The company, which mainly finds candidates to fill permanent positions, reported gross profit of 126.6 million pounds ($212 million) on Tuesday, just ahead of an analyst consensus forecast of 125.4 million pounds.
Chief Executive Steve Ingham said it was a good start to the year, with growth in local currencies in all four of its regions for the first time in eight quarters.
"We were already growing in the UK and Americas, but what is particularly reassuring is our biggest region - Europe, Middle East and Africa - has turned positive," he said in an interview.
Growth in Asia was also outstripping the impact of a downturn in Australia, he said.
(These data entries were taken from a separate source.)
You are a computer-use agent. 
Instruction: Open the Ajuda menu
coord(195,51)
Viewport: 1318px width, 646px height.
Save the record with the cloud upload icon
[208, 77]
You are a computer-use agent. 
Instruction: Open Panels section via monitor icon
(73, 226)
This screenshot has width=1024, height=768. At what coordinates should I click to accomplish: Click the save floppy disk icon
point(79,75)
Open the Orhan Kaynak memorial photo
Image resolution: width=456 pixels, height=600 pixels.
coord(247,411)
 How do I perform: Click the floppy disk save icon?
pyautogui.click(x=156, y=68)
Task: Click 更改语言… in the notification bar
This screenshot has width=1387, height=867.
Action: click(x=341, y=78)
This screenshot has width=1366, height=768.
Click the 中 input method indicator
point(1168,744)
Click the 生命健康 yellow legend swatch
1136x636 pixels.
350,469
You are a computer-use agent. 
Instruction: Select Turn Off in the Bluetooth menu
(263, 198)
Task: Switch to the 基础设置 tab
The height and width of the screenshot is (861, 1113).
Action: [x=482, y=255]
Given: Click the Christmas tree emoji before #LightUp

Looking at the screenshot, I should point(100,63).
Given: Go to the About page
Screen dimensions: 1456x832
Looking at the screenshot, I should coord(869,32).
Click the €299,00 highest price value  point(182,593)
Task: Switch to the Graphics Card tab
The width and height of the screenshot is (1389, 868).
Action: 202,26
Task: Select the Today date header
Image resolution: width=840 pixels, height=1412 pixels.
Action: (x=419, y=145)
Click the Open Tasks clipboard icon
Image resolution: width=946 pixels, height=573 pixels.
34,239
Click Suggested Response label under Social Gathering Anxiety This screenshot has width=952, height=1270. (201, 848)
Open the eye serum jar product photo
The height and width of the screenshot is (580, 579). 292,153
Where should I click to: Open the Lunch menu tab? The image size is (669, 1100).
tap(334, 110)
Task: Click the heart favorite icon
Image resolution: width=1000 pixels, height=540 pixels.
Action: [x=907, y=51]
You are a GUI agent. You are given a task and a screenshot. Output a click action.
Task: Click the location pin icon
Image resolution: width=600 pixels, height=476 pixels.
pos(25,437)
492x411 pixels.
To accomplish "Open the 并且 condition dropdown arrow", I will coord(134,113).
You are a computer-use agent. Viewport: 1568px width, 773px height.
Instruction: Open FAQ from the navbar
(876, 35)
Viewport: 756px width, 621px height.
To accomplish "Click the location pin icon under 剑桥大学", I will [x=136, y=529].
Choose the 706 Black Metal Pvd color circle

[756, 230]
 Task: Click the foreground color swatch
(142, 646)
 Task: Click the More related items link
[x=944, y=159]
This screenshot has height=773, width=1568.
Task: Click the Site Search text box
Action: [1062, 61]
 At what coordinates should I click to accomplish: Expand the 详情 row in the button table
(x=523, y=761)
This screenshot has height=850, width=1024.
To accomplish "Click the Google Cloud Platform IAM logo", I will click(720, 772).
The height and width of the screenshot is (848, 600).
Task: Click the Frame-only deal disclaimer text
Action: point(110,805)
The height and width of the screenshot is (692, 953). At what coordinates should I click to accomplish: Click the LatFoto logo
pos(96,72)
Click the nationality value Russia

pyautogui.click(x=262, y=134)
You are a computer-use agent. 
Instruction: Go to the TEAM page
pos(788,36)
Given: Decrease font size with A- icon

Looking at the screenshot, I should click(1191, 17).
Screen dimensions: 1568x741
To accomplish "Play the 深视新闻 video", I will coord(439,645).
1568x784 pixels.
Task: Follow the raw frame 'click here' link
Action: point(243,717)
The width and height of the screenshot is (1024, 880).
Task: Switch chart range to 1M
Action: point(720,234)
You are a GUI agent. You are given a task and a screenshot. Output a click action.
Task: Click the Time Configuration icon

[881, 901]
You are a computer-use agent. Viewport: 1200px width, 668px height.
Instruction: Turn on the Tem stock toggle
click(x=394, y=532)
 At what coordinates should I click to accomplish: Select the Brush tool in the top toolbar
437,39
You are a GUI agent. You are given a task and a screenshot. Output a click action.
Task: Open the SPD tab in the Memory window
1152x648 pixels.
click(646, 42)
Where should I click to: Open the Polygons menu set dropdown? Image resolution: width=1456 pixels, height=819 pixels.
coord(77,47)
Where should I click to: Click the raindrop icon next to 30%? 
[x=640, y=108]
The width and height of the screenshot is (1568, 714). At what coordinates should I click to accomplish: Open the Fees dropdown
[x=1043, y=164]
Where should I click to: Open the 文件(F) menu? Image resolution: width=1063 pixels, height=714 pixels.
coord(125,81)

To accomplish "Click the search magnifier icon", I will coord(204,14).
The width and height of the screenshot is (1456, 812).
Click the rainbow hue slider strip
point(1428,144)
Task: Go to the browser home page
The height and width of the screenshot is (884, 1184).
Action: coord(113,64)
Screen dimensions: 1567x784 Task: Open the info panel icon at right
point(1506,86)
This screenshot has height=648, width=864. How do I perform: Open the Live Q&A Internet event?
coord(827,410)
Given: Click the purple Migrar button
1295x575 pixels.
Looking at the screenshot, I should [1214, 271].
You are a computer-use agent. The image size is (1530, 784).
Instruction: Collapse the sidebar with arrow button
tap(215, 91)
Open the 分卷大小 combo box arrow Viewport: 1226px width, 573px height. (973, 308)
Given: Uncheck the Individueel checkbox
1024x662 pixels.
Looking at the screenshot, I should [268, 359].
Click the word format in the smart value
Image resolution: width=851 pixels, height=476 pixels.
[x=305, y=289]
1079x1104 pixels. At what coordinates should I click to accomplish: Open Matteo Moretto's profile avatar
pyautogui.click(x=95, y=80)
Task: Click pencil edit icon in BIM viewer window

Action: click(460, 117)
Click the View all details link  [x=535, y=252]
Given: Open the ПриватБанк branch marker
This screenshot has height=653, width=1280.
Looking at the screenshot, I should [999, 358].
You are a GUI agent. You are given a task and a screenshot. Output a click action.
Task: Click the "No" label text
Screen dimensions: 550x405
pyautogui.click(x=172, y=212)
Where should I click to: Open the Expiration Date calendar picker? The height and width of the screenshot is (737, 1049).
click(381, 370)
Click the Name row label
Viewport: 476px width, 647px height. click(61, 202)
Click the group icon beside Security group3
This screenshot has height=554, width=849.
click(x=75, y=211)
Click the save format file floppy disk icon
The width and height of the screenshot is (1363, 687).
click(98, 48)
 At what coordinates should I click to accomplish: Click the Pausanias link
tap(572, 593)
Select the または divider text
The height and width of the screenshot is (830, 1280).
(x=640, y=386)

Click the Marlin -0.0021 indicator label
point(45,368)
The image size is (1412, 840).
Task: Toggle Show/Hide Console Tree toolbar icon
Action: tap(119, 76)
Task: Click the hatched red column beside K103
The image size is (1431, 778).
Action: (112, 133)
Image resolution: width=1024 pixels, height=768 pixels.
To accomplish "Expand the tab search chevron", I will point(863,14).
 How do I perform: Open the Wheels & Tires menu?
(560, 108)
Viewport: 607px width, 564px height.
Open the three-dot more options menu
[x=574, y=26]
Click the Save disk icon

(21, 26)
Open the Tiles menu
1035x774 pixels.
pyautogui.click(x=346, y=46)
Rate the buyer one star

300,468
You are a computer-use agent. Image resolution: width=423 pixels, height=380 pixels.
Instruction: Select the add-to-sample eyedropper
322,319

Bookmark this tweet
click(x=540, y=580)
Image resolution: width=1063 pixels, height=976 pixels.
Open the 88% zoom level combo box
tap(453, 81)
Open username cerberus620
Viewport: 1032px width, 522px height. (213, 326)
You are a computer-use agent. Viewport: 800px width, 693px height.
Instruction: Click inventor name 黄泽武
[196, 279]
Page shares were up 0.6 percent at 461.5 pence at 0853 GMT.
Analysts at HSBC said Page had beaten its estimates in every country in constant currency terms, although there was also a little more cost, partly due to rolling out a new website.
"Investors will like the confidence and the return to growth," they said. HSBC has an "over weight" rating on Page.
Ingham said the new website would help it capitalize on higher demand. "As you go into growth, very quickly we will move into a period of candidate shortage, so if we have a better website to improve candidate attraction, we have to use it quicker," he said.
More companies were recruiting permanent staff, he said, and the group's ratio of permanent to temporary grew to 77:23 from 75:25 in the previous quarter.
Salaries of permanent hires was also increasing, led by the United States, generating higher finder fees.
The impact of currency movements, particularly in Japan, Australia and Brazil, wiped out the gains in local currency terms, resulting in flat gross profit.